- _TEXT PROVIDED_
▼

Cedric was a son of the establishment. His father was one of the early solicitors in Melbourne, and Cedric started his working life at his father’s firm, later setting up his own law practice.
Like many of his generation, the Great Depression of the 1930s left an indelible mark on Cedric. He would walk with his father to work in the city through Melbourne’s Royal Botanical Gardens in which homeless unemployed men ‘slept rough’. It caused him to begin to question the kind of society which could produce the huge disparity of wealth such as between his own privileged circumstances and those of the unemployed.
Cedric fought in the Pacific in the Second World War and his contact with Communists in the armed forces further developed his radical ideas.
He joined the Communist Party of Australia (CPA) and became close to the great E. F. (Ted) Hill, Victorian Secretary of the CPA and brilliant barrister.
In the immediate post World War II period, the Soviet Red Army victories over Nazi Germany, the expectations of soldiers returning to civilian life and the advance of anticolonial struggles around the world led to significant growth of the Communist Party and the progressive movement generally around the developed world, including in Australia.
There was a wave of militant working class strikes and other struggles and substantial progressive reforms were won.
In the late 1940s, the most reactionary section of the ruling class launched a worldwide counter-offensive, graphically heralded by Churchill’s infamous “Iron Curtain” speech in Fulton, Missouri, in 1946. McCarthyism – an all-round assault on democratic rights, the working class and unions under the pretext of attacking communism – was launched. Its Australian champion was reactionary Prime Minister Menzies. The high points of McCarthyism in Australia were the law enacted by the Menzies government to ban the Communist Party, which was declared unconstitutional by the High Court; the subsequent referendum to try to give the federal government the constitutional power to pass the law; and the Petrov Royal Commission which operated here like the un-American Activities Committee in the US, chaired by the ultra-reactionary Senator McCarthy.
Fighter for the people
Cedric Ralph was an important figure in this epic and desperate battle in defence of the limited but precious democratic rights which the Australian people had won within capitalism. He was part of the legal team which represented the Communist Party and various unions in the High Court challenge to the Communist Party Dissolution Act, and he was the solicitor for the Communist Party in the Petrov Royal Commission. In both of these, and in other cases in that period, he worked closely with Ted Hill, forming a close bond.

▲

- _RECORDS SHOWN_
▼

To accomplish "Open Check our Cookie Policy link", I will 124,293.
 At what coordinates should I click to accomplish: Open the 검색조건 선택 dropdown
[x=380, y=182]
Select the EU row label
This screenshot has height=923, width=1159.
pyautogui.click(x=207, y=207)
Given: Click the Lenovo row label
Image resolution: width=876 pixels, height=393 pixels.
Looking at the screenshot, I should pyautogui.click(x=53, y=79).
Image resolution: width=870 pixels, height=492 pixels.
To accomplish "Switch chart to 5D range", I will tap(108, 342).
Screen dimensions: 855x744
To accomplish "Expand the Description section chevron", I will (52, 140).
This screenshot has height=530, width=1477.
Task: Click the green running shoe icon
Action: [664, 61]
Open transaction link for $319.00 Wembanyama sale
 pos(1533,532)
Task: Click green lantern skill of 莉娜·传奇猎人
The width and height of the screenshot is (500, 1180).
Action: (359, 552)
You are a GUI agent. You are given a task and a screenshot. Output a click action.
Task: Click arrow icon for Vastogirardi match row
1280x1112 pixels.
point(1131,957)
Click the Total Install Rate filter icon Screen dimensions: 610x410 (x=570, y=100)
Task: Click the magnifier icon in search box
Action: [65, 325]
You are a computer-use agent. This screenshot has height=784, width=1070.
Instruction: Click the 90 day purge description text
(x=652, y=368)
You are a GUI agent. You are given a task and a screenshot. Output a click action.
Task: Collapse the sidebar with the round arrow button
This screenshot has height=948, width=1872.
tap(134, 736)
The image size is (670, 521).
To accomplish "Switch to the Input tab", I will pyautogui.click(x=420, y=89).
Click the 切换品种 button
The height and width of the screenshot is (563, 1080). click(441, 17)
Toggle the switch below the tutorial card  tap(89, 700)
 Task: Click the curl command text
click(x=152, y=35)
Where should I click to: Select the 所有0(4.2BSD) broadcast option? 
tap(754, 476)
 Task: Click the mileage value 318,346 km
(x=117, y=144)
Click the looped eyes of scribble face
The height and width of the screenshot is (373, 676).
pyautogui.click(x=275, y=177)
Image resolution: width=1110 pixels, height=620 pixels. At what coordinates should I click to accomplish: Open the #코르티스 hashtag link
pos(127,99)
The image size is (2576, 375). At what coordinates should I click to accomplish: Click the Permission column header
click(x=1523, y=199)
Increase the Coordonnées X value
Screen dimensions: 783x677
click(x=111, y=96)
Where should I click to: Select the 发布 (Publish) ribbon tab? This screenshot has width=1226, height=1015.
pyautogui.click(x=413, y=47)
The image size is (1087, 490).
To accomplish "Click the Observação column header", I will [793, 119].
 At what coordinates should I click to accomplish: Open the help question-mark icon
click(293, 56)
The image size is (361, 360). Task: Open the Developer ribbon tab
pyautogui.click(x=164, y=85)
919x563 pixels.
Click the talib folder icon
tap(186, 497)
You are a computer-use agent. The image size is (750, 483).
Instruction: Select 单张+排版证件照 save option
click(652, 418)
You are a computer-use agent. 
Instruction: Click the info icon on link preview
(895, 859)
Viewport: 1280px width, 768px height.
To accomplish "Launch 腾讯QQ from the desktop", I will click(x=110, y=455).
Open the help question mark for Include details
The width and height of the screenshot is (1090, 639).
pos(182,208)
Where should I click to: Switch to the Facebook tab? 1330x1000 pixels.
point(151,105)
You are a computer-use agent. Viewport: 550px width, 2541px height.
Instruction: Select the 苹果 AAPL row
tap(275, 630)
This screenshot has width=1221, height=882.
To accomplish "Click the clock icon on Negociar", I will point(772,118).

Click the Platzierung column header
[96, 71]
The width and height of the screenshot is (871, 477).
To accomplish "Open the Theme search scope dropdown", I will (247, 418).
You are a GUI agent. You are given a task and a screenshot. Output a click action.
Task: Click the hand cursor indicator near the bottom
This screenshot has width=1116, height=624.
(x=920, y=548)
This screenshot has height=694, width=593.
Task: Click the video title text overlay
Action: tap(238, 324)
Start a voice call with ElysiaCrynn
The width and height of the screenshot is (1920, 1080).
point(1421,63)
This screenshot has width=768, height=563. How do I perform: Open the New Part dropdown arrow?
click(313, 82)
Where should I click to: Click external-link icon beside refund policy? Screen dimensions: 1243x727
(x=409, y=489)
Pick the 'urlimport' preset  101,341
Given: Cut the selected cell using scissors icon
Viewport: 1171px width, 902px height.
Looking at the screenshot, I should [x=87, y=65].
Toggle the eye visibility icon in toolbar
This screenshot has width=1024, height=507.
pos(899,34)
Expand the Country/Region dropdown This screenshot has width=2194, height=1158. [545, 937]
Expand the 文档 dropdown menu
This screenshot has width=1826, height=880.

▲

- _HOW TO COMPLETE THIS TASK_
Write the next part of the account of Cedric Ralph, picking up right after its final sentence.

- _REPLY_
Cedric at the same time was active in the Communist Party itself and in the broad anti-McCarthyite movement led by the party, which was the real force which led to the High Court victory (along with divisions in the ruling class over how best to attack the working class movement). It saw the “No” vote win in the referendum which discredited and isolated the Petrov Royal Commission.
In subsequent years Cedric was involved in fighting many other civil liberties cases, including for doctors prepared to defy the reactionary law and medical establishment to carry out abortions for women in the 1960s, and defending activists in the struggle against the Vietnam War.
Marxist - Leninist
Cedric was part of the group of Communists led by Ted Hill who left or were expelled from the CPA in the early 1960s and reconstituted the party as the Communist Party of Australia (Marxist-Leninist) in 1964, ushering in a period of re-examination and rectification of Communist Party practice in Australia and a resurgence of revolutionary ideology, politics and organisation against the inroads capitalist ideology, politics and organisation had made into the working class movement.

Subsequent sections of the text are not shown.